Flowchart of the study. LDA: Latent Dirichlet Allocation.

Search keywords on Reddit and Xiaohongshu.

Search keywords on Reddit

  • cbd oil

  • cbd cream

  • hemp oil

  • cbd hemp oil

  • cbd oil anxiety

  • cbd for pain

  • cbd vape

  • cbd benefits

  • cbd liquid

  • cannabidiol

  • cbd cannabidiol

  • cannabidiol oil

  • cannabidiol cbd oil

  • aceite cannabidiol

  • cannabidiol capsules

  • cannabidiol gummies

  • cannabidiol products

Search keywords on Xiaohongshu

  • cbd 油

  • cbd 护肤

  • cbd 面霜

  • cbd 成分

  • cbd 产品

  • cbd 食品

  • cbd 软糖

  • cbd 化妆品

  • cbd 胶囊

  • cbd 焦虑

  • cbd 失眠

  • cbd 水乳

  • cbd 疼痛

  • cbd 抑郁

  • cbd 大麻油

  • cbd 烟

  • cbd 电子烟

Data Analysis

Applying Topic Model

The topic model is a statistical algorithm for discovering the latent semantic structures of large corpora that can offer insights into ways we can better understand the main idea of the text.

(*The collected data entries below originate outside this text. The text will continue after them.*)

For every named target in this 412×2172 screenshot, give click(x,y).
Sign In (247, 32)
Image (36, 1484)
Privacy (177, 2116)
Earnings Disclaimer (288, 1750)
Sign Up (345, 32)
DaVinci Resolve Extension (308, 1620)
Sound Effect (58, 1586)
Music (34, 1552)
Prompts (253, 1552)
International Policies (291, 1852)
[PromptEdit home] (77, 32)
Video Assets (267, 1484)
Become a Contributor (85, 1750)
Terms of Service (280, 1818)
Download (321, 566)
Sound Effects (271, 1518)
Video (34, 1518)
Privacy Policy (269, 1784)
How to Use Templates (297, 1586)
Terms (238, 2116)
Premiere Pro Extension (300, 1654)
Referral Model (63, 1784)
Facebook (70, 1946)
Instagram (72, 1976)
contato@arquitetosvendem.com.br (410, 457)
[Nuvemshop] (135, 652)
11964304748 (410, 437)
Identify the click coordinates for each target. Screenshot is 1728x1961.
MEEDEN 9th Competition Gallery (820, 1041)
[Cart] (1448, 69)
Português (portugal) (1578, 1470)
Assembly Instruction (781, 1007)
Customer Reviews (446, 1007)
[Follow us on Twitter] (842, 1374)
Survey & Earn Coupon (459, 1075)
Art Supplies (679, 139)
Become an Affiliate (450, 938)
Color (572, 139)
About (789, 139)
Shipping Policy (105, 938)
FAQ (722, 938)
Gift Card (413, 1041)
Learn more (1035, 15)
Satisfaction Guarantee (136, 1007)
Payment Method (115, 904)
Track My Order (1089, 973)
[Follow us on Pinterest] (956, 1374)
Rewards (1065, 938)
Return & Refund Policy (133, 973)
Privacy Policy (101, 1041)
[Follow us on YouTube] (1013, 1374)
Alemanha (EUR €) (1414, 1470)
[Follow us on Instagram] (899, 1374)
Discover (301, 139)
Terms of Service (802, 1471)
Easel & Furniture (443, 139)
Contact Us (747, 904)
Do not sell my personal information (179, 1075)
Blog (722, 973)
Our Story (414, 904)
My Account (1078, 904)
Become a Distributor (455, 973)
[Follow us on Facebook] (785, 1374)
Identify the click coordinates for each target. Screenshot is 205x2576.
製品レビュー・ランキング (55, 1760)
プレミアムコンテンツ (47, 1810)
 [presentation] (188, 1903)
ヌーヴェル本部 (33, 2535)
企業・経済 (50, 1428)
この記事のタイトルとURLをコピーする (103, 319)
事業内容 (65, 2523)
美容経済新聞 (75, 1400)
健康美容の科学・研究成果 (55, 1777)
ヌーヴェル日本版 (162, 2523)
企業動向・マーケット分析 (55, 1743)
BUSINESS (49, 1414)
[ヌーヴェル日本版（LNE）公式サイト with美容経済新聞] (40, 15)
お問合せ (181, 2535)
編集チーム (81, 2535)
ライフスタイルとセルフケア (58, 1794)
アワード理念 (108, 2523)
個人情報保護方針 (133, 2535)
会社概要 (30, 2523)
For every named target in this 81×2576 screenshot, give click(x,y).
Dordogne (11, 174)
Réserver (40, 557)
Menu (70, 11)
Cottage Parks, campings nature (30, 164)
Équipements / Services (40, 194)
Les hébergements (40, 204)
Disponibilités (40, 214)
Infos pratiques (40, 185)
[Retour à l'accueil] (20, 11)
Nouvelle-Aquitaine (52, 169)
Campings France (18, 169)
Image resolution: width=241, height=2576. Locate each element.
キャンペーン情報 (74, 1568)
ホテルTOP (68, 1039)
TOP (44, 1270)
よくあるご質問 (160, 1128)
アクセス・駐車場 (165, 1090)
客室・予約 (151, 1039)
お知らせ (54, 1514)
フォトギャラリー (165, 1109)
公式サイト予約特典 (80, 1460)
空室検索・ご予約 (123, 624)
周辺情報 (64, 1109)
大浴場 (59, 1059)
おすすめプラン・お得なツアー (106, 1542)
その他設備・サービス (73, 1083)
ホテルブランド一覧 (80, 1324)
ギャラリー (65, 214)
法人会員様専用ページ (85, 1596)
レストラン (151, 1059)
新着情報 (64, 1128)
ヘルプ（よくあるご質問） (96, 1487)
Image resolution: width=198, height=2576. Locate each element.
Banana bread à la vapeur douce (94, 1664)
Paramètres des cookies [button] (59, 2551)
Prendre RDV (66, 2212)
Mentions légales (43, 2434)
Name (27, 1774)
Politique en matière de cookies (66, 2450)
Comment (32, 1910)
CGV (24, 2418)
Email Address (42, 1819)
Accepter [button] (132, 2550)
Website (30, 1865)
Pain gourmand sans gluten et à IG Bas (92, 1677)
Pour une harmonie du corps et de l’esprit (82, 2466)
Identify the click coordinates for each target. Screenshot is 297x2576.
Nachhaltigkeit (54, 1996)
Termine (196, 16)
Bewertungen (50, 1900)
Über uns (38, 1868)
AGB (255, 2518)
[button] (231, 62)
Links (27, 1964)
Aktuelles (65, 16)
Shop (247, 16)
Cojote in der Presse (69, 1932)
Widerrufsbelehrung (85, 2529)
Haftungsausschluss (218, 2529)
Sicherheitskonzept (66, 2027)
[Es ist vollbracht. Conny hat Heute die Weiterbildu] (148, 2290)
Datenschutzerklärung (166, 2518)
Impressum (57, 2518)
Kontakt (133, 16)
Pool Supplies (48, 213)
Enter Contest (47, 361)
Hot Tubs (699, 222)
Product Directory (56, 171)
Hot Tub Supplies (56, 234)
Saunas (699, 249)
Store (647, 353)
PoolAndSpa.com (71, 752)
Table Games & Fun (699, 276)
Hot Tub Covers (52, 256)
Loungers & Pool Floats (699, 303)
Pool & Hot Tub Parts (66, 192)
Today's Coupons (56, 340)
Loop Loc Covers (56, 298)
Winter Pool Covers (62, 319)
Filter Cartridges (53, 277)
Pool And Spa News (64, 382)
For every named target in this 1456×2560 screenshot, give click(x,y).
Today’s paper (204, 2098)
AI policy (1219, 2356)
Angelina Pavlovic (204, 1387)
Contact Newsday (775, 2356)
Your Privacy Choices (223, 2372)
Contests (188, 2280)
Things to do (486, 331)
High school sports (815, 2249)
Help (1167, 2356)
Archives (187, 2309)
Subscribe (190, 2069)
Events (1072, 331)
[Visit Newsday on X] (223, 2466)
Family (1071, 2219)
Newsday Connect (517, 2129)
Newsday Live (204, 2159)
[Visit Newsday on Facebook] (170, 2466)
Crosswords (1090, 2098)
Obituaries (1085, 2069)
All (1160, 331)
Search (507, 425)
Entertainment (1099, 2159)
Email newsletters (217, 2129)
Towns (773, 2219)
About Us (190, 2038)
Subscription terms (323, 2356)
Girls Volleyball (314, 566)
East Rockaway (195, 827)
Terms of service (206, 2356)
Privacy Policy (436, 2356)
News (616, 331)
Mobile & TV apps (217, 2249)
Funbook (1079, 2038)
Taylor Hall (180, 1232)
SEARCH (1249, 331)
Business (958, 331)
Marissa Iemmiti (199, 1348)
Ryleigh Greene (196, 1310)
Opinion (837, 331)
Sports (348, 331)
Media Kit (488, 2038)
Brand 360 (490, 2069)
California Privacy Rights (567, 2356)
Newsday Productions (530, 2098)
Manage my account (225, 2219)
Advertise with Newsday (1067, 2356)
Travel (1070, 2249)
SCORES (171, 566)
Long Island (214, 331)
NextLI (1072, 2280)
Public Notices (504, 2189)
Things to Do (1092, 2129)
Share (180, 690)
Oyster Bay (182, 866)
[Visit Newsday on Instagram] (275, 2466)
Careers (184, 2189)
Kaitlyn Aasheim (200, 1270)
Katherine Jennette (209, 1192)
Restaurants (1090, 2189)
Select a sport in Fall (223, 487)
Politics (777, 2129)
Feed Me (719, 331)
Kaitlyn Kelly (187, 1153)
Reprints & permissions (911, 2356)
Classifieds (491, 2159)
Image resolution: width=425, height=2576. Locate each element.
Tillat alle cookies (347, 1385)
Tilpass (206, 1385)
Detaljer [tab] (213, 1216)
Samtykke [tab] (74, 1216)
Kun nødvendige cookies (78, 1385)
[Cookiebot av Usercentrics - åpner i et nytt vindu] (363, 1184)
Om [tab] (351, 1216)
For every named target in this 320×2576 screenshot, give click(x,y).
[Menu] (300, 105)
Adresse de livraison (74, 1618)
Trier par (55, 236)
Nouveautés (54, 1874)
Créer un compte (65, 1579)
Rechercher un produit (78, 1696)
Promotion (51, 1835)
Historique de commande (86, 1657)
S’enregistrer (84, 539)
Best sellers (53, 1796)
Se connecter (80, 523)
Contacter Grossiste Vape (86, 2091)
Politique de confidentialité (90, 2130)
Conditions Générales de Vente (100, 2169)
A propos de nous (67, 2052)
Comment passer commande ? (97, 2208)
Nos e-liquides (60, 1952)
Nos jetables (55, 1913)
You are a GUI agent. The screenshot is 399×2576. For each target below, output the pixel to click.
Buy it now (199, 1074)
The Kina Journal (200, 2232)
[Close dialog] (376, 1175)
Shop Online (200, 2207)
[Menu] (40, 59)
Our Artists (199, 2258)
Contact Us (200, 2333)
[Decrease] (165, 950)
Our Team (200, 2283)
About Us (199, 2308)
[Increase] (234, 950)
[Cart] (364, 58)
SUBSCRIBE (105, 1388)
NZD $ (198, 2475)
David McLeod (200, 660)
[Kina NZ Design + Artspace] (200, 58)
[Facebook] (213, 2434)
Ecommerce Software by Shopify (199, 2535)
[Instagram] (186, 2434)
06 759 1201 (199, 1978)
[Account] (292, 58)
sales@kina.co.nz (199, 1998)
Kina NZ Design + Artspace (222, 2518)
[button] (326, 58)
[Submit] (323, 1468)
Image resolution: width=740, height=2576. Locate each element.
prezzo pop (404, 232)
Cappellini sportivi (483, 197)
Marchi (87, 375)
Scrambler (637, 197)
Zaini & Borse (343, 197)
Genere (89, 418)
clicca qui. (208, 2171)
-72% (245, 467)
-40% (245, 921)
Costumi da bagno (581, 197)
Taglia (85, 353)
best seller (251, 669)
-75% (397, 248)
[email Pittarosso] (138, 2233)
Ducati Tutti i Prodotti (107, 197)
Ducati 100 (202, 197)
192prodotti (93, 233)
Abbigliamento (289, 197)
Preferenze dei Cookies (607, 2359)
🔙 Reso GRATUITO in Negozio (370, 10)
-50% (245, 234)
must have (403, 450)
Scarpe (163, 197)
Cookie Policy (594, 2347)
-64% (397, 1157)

Latent Dirichlet allocation (LDA) is an unsupervised generative probabilistic method for modeling extensive text, resulting in different topics and document clusters [29]. Before applying LDA to the topic model, the text in the corpora was converted to a vector of term counts using Scikit-learn, a Python library (Figure 1). Perplexity was used as the criterion for evaluating the effectiveness of the LDA model; the lower the perplexity, the better the model predicts [30]. To determine the appropriate number of topics in the corpus of documents, the 5-fold cross-validation was applied in LDA model training. We randomly shuffled the corpus and divided it into 5 groups, 4 of which were training data sets, and the remaining one was a validation data set [31,32]. The candidate number of topics ranged from 2 to 15. We also calculated coherence measures to evaluate the candidate number of topics. Topic coherence measures scored a single topic by measuring the degree of semantic similarity between high-scoring words in the topic. Coherence value (CV) was selected as the metric in this study, and the higher value indicated optimal topic coherence [33,34]. Then, during each training iteration, we calculated and compared the perplexity and coherence scores of different candidate topic numbers in the validation data sets and presented these results in a scatter plot. Therefore, the final number of topics in the corpus was determined using a combination of perplexity and coherence. After the LDA model training was completed, we visualized the generated topics and related keywords. In the visualization layout, topics were represented in the form of bubbles, and each bubble represented one topic. The distance between the bubbles was an approximation of the semantic relationship between the topics. The overlap of bubbles indicated that there were similar parts between the topics. On the basis of the outcomes in the layout and combined with a better expression of the semantics of these topics, we merged similar topics (overlapping and closer in the distance) extracted by the LDA model into new themes.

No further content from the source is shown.